> **Exercise aim**
Using the listing below, report how many lines hold the word "Fridge", and nothing else.

> **Material provided**

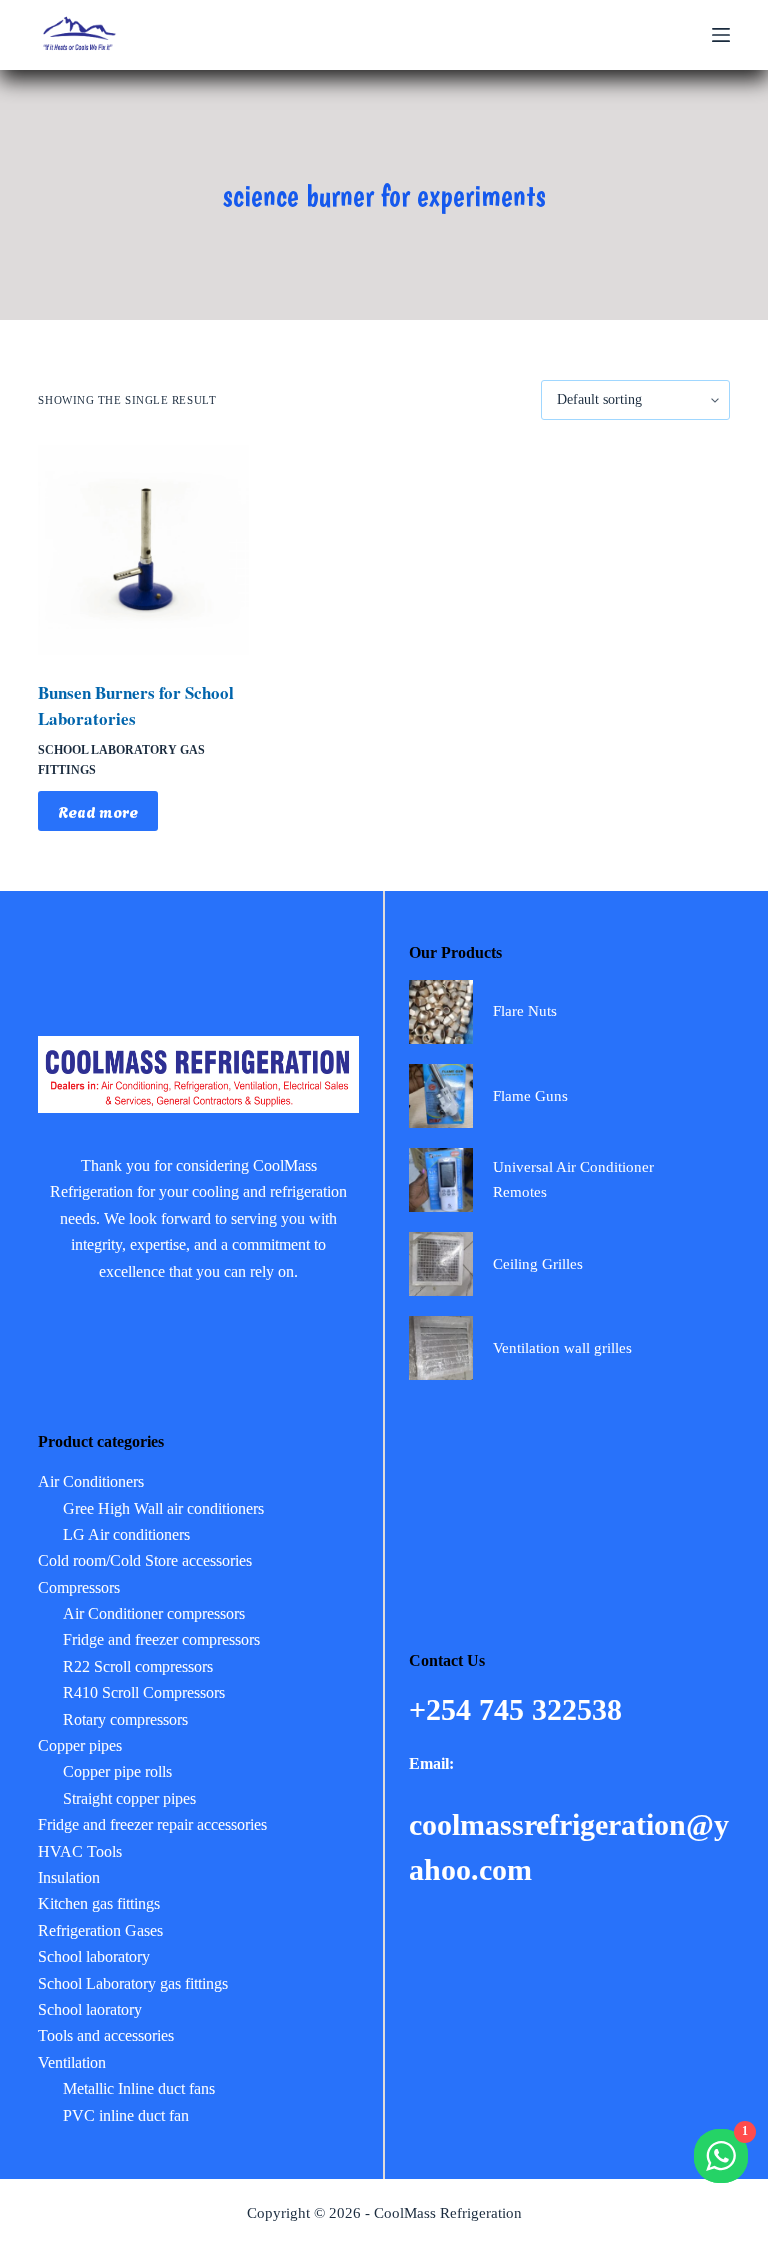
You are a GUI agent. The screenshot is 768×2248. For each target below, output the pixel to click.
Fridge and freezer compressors (161, 1639)
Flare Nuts (525, 1011)
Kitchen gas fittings (99, 1903)
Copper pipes (80, 1745)
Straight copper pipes (129, 1798)
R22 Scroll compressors (138, 1666)
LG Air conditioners (126, 1534)
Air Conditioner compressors (154, 1613)
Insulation (69, 1877)
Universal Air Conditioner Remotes (573, 1179)
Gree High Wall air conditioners (163, 1508)
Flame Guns (530, 1096)
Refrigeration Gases (100, 1930)
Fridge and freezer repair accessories (152, 1824)
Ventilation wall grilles (562, 1348)
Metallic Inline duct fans (139, 2088)
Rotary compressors (125, 1719)
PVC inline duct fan (126, 2115)
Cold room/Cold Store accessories (145, 1560)
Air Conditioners (91, 1481)
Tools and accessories (106, 2035)
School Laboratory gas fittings (133, 1983)
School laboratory (94, 1956)
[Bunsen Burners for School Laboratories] (143, 550)
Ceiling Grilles (538, 1264)
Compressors (79, 1587)
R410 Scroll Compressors (144, 1692)
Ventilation (72, 2062)
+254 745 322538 (519, 1709)
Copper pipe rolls (117, 1771)
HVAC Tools (80, 1851)
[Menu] (721, 35)
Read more (98, 811)
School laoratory (90, 2009)
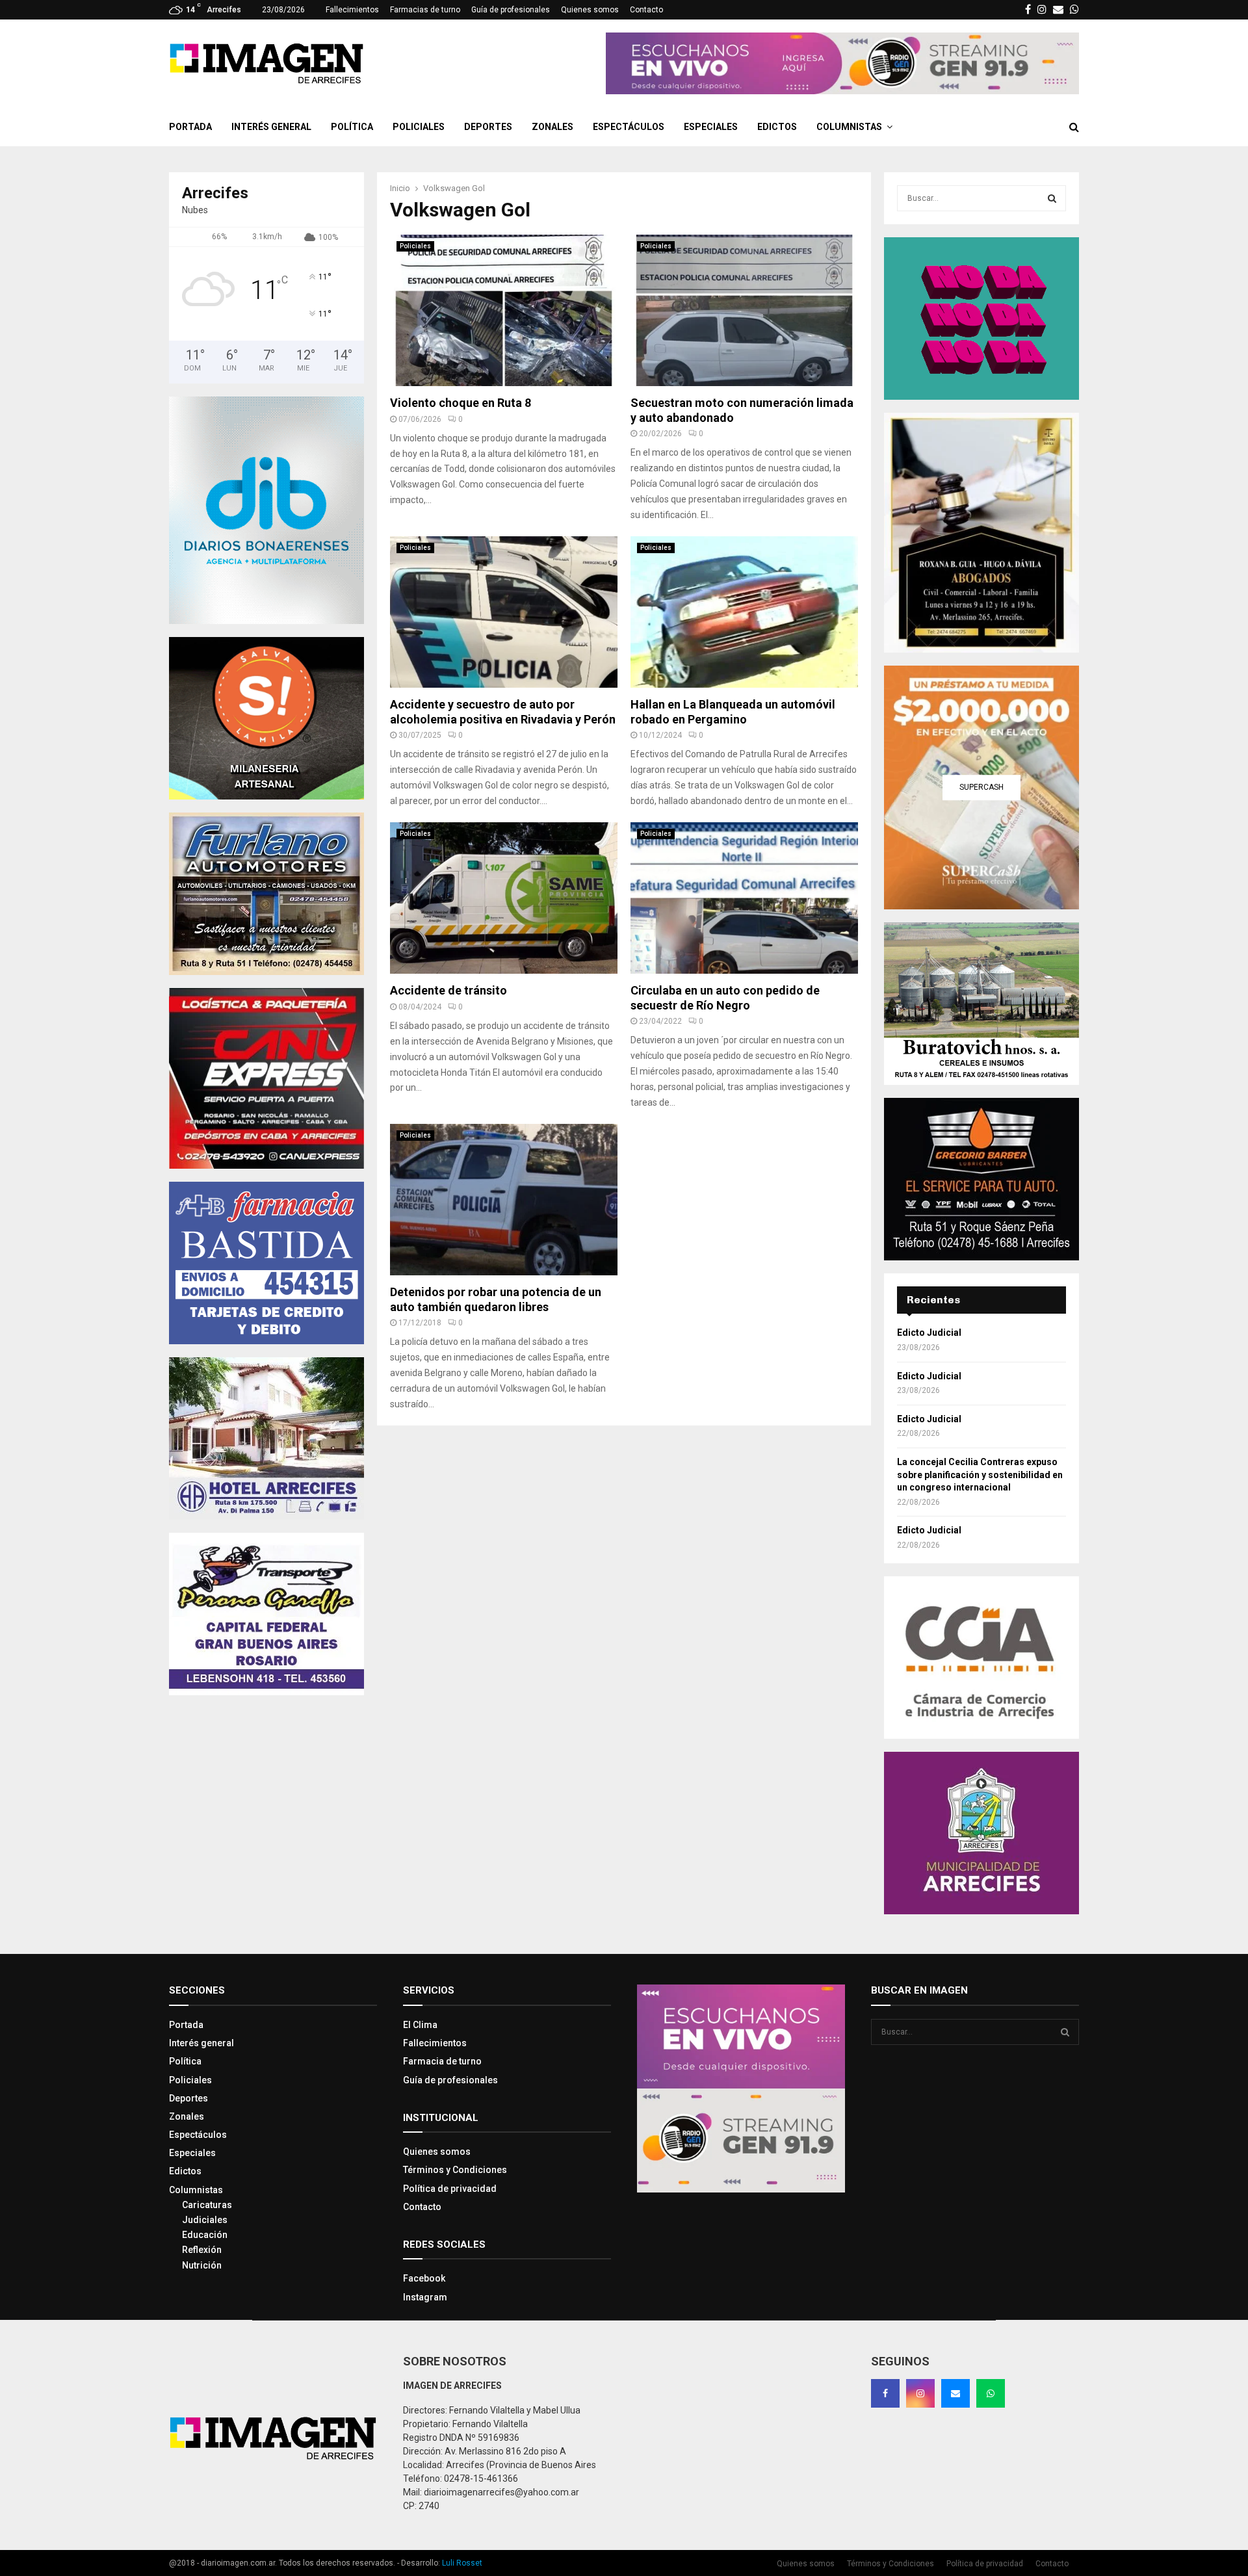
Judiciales (205, 2220)
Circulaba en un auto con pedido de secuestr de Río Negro (725, 997)
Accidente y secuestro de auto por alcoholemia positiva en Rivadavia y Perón (503, 711)
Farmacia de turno (442, 2061)
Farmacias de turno (425, 9)
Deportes (488, 127)
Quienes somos (590, 9)
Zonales (552, 127)
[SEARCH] (1052, 198)
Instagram (425, 2297)
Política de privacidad (450, 2188)
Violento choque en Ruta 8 (460, 403)
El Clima (420, 2025)
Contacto (646, 9)
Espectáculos (628, 127)
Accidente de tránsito (448, 990)
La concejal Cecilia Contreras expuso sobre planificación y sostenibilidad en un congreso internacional (980, 1474)
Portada (190, 127)
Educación (205, 2235)
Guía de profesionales (510, 9)
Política (352, 127)
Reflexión (202, 2249)
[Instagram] (920, 2393)
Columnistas (849, 127)
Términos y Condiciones (455, 2170)
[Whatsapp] (990, 2393)
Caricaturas (207, 2205)
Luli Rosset (462, 2563)
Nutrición (202, 2265)
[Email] (955, 2393)
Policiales (419, 127)
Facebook (424, 2278)
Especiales (711, 127)
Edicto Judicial (929, 1332)
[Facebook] (885, 2393)
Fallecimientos (352, 9)
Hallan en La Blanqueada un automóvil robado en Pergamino (732, 711)
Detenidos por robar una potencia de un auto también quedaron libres (495, 1299)
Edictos (777, 127)
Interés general (271, 127)
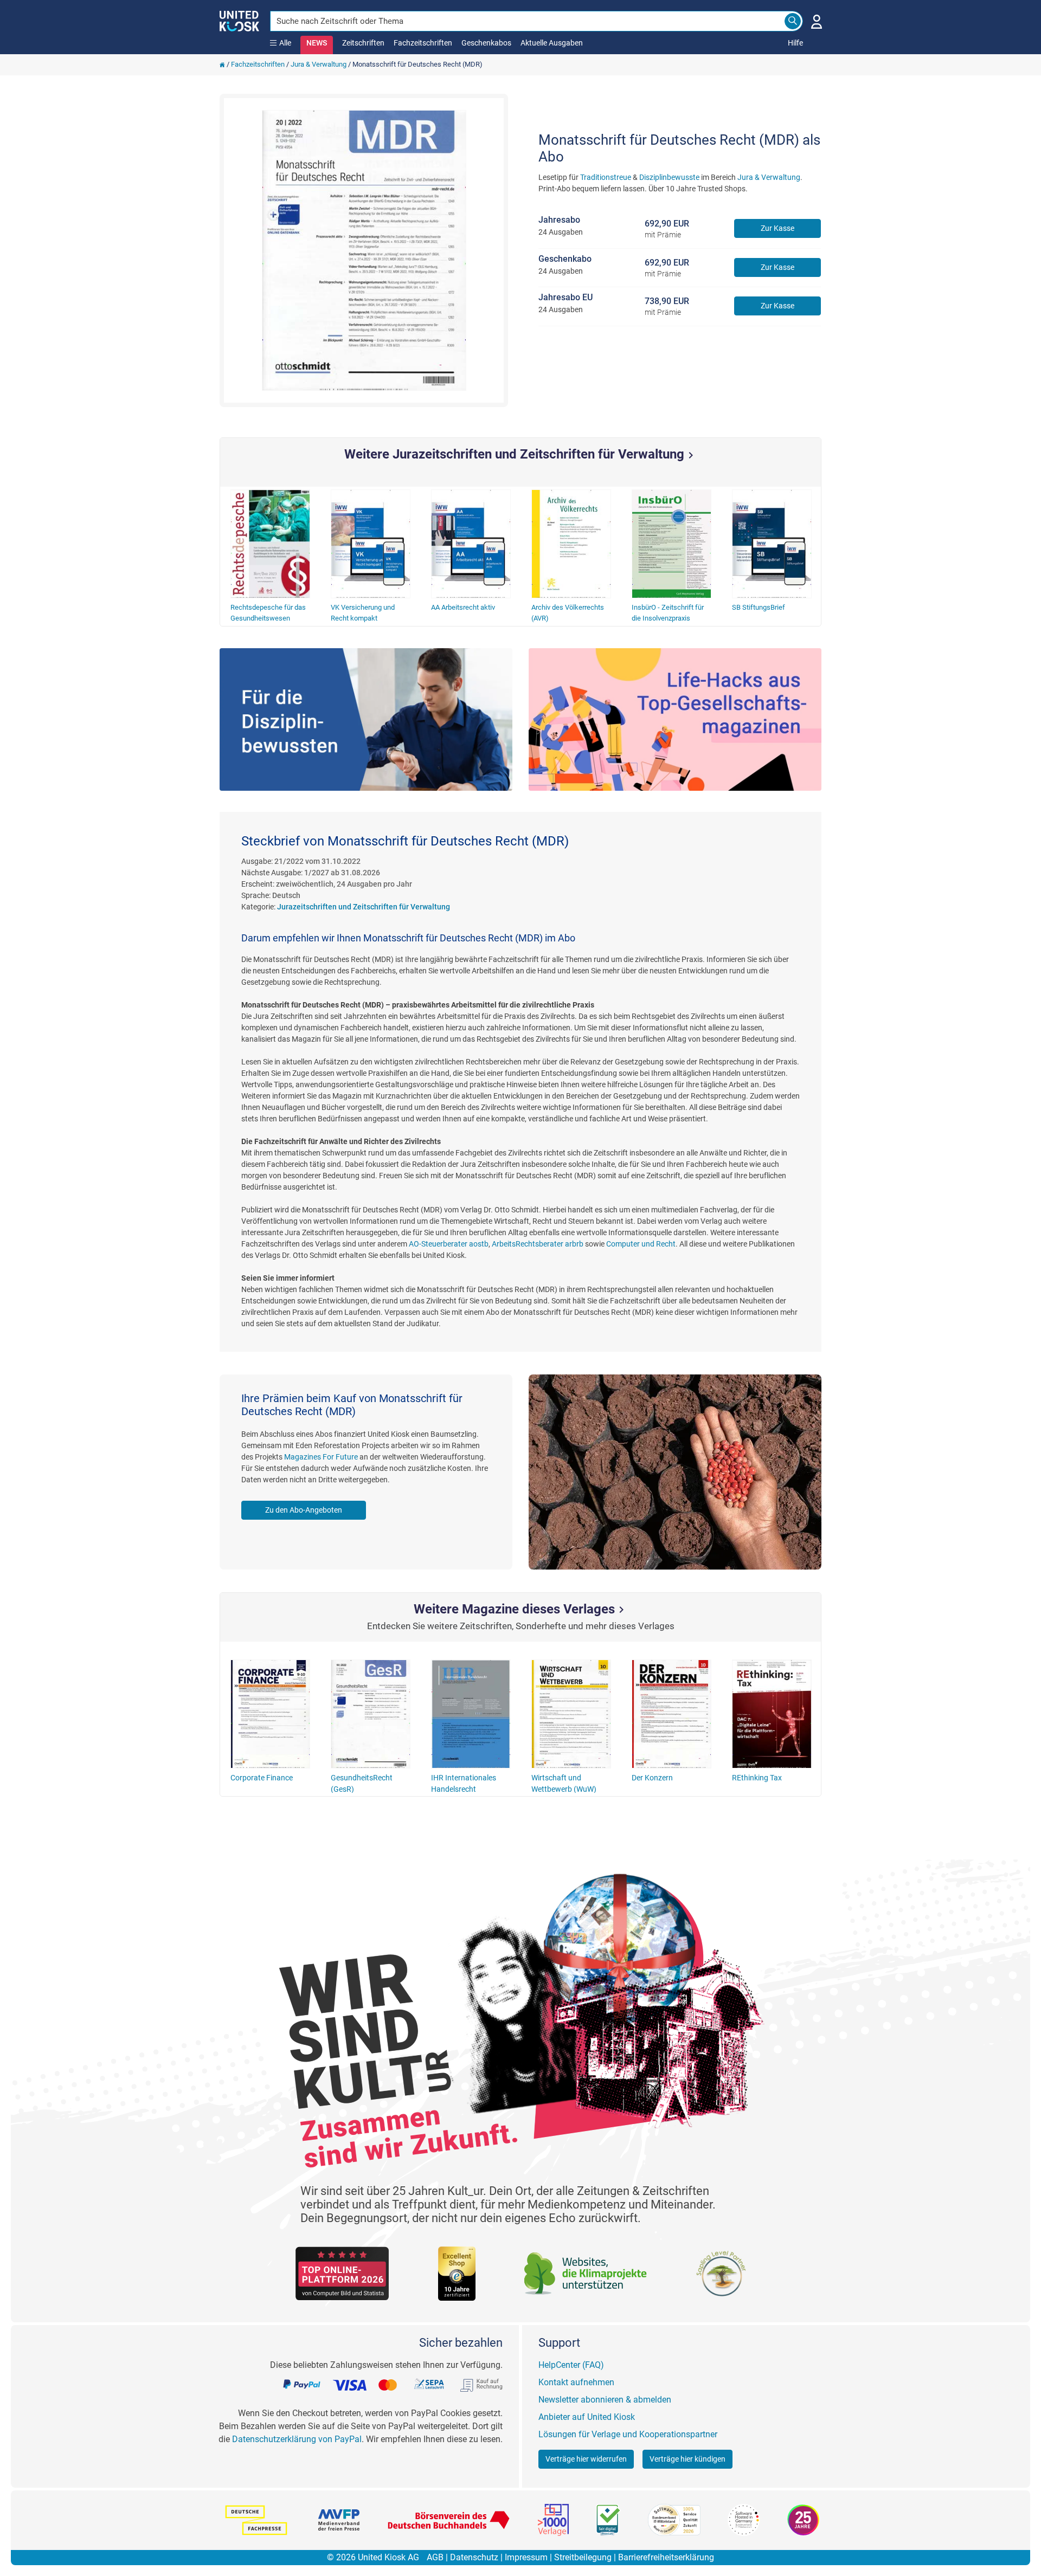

> **Reply**
2